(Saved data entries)
───

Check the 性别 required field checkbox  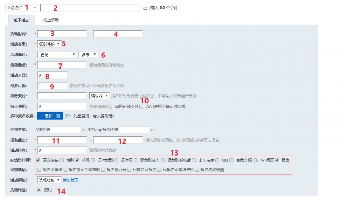[62, 160]
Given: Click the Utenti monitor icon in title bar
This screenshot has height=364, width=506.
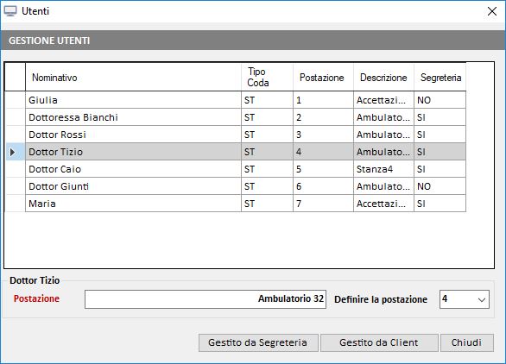Looking at the screenshot, I should point(10,11).
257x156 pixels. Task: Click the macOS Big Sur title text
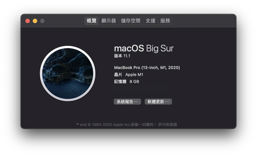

───

#### Required action:
The answer must be every line from the entries above that holds the string "Click".

#### Solution for this exercise:
Given: Click the Utenti monitor icon in title bar
257x156 pixels. Task: Click the macOS Big Sur title text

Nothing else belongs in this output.